How to tell if two arrays are permutations of each other (without the ability to sort them)

Go To StackoverFlow.com

1

If I have two different arrays and all I can do is check whether two elements in the arrays are equal (in other words, there is no comparison function (beyond equals) for the elements to sort them), is there any efficient way to check whether one array is a permutation of the other?

2012-04-04 01:43
by Tim
Would a O ( n ^2) algorithm suffice - Words Like Jared 2012-04-04 01:46
What's the requirement for the space complexity of the solution - Kiril 2012-04-04 01:48
@WordsLikeJared: Yes, that should be good. I can't really see this having a linear-time solution - Tim 2012-04-04 01:50
Well other things like n log(n) may be possible, though - Words Like Jared 2012-04-04 01:57
@WordsLikeJared: True - Tim 2012-04-04 02:14
Wait, so you're happy with an O(n^2) solution, but not with sorting? Why - Nick Johnson 2012-04-05 06:07
@NickJohnson: because the elements in my array don't necessarily have anything they can be compared by (except for equality). it's not necessarily going to be numbers, for example - Tim 2012-04-05 17:06
@Tim Fair enough. In that case, the hashtable solution should work fine, right - Nick Johnson 2012-04-06 00:15


4

Words Like Jared's brute force solution should work, but it is O(n^2).

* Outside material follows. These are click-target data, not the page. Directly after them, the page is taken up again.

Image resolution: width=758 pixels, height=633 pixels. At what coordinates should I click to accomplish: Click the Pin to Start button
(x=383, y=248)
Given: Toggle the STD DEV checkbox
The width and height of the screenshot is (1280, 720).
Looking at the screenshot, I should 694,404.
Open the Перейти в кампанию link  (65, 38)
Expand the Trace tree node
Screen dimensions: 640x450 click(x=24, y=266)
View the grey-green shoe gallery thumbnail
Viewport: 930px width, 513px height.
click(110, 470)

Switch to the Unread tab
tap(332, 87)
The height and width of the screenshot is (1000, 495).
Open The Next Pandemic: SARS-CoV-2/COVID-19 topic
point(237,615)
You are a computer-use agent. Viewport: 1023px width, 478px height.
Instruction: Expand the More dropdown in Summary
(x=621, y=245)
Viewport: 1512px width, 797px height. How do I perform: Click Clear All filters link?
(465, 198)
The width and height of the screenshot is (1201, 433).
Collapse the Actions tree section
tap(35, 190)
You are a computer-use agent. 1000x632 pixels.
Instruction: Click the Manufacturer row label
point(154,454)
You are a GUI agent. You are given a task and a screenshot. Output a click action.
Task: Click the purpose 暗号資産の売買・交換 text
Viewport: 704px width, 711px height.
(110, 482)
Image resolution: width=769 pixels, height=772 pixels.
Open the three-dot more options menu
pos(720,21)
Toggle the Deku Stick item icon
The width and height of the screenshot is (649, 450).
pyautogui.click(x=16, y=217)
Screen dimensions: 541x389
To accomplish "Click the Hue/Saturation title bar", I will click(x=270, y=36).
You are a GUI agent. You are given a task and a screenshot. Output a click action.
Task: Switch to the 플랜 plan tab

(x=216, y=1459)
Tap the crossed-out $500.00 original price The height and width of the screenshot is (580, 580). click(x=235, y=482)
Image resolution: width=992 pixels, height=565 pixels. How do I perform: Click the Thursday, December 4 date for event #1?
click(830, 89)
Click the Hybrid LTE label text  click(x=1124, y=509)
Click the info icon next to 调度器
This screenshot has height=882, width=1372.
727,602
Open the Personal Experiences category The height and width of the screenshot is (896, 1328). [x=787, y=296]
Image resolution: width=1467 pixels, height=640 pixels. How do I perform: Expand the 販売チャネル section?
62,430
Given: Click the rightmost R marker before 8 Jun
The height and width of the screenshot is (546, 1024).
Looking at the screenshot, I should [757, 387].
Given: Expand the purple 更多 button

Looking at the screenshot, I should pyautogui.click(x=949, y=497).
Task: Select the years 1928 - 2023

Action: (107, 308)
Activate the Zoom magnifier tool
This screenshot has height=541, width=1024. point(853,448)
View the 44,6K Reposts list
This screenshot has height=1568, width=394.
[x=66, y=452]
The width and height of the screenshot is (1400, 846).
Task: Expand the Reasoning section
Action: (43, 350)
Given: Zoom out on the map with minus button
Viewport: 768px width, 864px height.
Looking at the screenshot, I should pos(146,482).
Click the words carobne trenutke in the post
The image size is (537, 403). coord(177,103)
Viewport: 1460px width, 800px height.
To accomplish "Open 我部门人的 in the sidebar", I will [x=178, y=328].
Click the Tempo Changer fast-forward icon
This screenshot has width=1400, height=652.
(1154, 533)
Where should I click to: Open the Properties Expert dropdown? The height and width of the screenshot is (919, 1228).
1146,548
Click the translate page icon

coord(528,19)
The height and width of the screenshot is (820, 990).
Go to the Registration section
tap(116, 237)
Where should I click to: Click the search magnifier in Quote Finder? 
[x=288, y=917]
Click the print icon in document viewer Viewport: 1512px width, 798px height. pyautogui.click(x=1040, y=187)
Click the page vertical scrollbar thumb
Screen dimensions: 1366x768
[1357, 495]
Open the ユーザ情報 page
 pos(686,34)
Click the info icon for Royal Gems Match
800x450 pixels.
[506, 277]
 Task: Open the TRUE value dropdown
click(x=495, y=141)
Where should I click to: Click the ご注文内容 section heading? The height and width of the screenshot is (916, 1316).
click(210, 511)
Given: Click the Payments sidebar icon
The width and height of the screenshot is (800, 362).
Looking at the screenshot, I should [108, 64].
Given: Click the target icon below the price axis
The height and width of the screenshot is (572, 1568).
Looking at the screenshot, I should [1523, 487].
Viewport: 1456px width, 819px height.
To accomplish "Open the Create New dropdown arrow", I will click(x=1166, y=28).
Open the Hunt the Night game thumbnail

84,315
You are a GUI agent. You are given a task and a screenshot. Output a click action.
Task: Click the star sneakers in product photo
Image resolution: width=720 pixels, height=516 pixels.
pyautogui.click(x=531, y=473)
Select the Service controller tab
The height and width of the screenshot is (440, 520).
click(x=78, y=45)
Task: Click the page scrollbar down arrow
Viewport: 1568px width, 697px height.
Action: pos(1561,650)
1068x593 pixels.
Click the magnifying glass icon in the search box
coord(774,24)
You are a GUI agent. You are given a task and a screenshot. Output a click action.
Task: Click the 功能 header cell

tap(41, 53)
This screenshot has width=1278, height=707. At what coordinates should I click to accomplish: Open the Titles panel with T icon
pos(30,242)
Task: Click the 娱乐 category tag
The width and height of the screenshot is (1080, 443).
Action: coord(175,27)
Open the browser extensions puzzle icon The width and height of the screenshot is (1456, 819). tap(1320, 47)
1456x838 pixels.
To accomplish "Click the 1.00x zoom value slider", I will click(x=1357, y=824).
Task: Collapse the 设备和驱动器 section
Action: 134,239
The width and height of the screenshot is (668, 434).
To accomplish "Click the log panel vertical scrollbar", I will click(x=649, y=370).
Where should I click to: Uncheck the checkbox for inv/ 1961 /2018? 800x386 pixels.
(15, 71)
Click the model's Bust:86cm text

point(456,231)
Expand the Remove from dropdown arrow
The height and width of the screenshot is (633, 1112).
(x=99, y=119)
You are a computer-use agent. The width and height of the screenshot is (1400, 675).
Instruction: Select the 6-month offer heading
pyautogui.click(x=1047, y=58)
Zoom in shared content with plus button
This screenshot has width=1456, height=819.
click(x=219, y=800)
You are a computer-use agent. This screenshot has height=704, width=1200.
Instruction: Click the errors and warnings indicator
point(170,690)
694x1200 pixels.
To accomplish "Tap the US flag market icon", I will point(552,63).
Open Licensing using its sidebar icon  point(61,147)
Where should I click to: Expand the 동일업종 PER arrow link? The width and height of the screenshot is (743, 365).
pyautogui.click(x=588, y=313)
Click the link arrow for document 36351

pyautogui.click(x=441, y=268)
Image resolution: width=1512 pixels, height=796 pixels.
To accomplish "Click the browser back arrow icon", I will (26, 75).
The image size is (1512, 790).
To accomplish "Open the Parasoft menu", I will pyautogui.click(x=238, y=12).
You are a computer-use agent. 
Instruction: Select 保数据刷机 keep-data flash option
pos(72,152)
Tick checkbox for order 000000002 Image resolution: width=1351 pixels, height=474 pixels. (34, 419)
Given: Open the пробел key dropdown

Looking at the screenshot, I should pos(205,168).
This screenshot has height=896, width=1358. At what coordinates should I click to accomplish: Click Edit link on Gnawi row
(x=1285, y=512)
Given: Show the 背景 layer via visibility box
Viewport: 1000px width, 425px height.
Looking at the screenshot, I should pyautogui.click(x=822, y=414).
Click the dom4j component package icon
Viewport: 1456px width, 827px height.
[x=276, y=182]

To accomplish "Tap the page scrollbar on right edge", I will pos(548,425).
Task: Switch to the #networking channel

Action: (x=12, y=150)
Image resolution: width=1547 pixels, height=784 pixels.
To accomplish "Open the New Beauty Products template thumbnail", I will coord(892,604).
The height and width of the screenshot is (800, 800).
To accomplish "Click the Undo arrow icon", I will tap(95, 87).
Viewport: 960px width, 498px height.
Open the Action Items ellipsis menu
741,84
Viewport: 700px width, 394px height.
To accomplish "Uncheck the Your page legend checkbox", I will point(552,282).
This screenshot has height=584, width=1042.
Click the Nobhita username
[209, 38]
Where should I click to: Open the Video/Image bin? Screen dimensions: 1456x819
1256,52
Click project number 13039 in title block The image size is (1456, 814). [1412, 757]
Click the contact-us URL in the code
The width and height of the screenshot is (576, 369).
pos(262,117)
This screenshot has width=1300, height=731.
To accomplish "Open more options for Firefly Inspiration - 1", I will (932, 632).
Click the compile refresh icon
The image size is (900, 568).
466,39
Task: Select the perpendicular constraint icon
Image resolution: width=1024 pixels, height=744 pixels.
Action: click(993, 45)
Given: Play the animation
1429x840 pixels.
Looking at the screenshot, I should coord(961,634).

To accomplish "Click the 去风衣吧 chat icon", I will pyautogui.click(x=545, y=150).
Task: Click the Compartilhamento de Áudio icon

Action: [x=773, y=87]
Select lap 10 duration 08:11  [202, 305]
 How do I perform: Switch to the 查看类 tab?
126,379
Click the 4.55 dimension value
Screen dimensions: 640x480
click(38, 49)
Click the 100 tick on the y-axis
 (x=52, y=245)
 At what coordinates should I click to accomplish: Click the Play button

If the elements are hashable, you can achieve O(n).

def isPermutation(A, B):
    """
    Computes if A and B are permutations of each other.
    This implementation correctly handles duplicate elements.
    """
    # make sure the lists are of equal length
    if len(A) != len(B):
        return False

    # keep track of how many times each element occurs.
    counts = {}
    for a in A:
        if a in counts: counts[a] = counts[a] + 1
        else: counts[a] = 1

    # if some element in B occurs too many times, not a permutation
    for b in B:
        if b in counts:
            if counts[b] == 0: return False
            else: counts[b] = counts[b] - 1
        else: return False

    # None of the elements in B were found too many times, and the lists are
    # the same length, they are a permutation
    return True

Depending on how the dictionary is implemented (as a hashset vs a treeset), this will take either O(n) for hashset or O(n log n) for treeset.

2012-04-04 02:13
by Nicu Stiurca
Search in a hash is not O(1), as far as I know. If that's the case, you have not gotten O(n) - Words Like Jared 2012-04-04 02:21
Well technically search is O(1+n/b) where n is the number of elements and b is the number of bins in the table. Most reasonable implementations of hash sets though choose b > n, so on average search is constant time because collisions are rare (given a good hash). Insertion is always O(1) though - Nicu Stiurca 2012-04-04 02:33
Well if this question allows for hashing, and if you specify average- and not worst-case, then I will agree that your algorithm runs, on average, O(n), but has not improved the theoretical worst-case of O(n^2), if Wiki is correct and hashes have a worst case of O(n) for search (given a O(n) space implementation). Now if you're willing to do the analysis of choosing a hash size function (# of bins) that has a space complexity >> O(n) (i.e. take into account initializing your hash memory into your algorithm), I'll read. I'm interested. : - Words Like Jared 2012-04-04 02:57
Related: <code>collections.Counter</code>. You're basically implementing its constructor along the way. : - Xavier Ho 2012-04-04 03:14
@Words Like Jared: Yes, worst case is still O(n^2), but you have to be very unlucky and/or have a very bad hash - Nicu Stiurca 2012-04-04 17:20
@XavierHo: Thanks, I always forget where to find Python's Counter functionality when I need it. Regardless, I think my solution illustrates the algorithm more clearly since this question is about an algorithm rather than specific implementations - Nicu Stiurca 2012-04-04 17:28
In practice, this solution is O(n) - there's really no point in worrying about pathological worst cases where every element hashes to the same value - Nick Johnson 2012-04-05 06:08


3

This implementation might be wrong, but the general idea should be correct. I am just starting python, so this may also be an unconventional or non-pythonic style.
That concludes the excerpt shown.